Still, Piercey continued to push her team to work with Nomi.

Her chief medical officer, Dr. Tim Jones, noted in a May 8th email to a couple of health department officials, "This is of course a very sensitive issue with the Commissioner, given the uncertainties of our future path."

In addition, Mark Newman and other Nomi officials had claimed they could deliver the personal protective equipment needed for the testing process.

But instead of medical gloves, they delivered “breeder gloves” used by veterinarians on farm animals. They also got hydrogen peroxide wipes that were “for veterinary use” and “not appropriate for disinfecting from coronavirus.”

And their KN95 masks were not FDA approved.

In fact, later tests would prove that the masks performed well under the expected standards.

Jones downplayed the quality concerns.

“In the bigger scheme of things, this is one I’m not sure I’d throw myself (or the project) over the sword for," Jones wrote.

Yarbro questioned, "Why were so many people inside the Lee administration willing to fall over the sword for this company?"

Then, in early June, Nomi Health faced even more bad press in news stories published in The Guardian and Utah's Deseret News.

"The ice is getting thinner," Jones emailed Piercey.

On June 10, a formal validation report issued by the state’s health laboratory drew a line in the sand, concluding that they had “no confidence” in the reliability of the Nomi test .

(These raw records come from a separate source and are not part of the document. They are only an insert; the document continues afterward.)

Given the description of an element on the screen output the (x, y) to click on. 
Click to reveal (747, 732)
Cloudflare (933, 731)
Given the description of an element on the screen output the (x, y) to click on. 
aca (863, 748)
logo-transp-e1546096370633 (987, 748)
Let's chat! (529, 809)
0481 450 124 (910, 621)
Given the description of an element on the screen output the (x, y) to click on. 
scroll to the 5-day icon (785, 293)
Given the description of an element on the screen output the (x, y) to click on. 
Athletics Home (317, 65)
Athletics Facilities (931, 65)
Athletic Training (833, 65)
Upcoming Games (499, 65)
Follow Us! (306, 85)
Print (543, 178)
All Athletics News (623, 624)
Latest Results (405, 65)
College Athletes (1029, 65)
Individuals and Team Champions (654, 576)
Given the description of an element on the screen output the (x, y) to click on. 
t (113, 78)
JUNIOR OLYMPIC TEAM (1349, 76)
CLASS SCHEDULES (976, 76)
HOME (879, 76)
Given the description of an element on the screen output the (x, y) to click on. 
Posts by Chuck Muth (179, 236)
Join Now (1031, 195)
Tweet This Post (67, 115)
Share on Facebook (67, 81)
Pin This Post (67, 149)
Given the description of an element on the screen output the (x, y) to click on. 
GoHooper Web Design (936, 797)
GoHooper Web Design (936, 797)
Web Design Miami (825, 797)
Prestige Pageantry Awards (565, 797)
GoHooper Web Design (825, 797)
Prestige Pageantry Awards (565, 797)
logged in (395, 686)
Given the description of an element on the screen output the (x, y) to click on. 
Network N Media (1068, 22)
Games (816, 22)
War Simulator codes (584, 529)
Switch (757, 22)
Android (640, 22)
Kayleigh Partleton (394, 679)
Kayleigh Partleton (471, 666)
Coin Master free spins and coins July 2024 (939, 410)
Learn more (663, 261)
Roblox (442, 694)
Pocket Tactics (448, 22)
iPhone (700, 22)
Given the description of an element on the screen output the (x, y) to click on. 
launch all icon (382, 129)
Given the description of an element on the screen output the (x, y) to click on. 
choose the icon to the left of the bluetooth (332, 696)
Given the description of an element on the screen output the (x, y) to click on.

"The validation study of the Nomi COVID-19 test system did not meet the regulatory criteria necessary to approve it for use in the TN public health laboratory," the report concluded.

"As such, the laboratory director cannot sign off on the validation nor implement it for clinical testing."

Piercey emailed to express her "enormous thanks ... for their vetting of this product and process," promising to follow up with next steps.

Five days later, on June 15th, the state finally issued a "notice of termination of contract," claiming Nomi Health had caused "life, health or safety to be jeopardized."

But in the end, Piercey approved a payment of $5.9 million to settle with the company.

"It’s appalling frankly," Yarbro said, "that this administration has spent $6 million that could have gone to help Tennesseans to pay off a company that was never going to be able to do the work that they intended in the first place."

NewsChannel 5 requested an interview with Commissioner Piercey a week ago, but the Department of Health never responded to that request.

Late Monday, Piercey's team issued the following statement:

"During the early weeks of the COVID-19 pandemic, the state faced unprecedented international competition for scarce testing capacity and resources such as PPE. Tennessee undertook extensive efforts to overcome global shortages and explored both traditional and innovative options to rapidly expand testing capacity for Tennesseans, including executing an agreement with Nomi Health to expand testing capacity within the state. After onboarding issues, the platform was not ultimately used to process COVID-19 labs, though the state was contractually obligated to pay for certain goods and services delivered, including test kits and certain setup costs, and the parties ended the contract by Mutual Termination Agreement."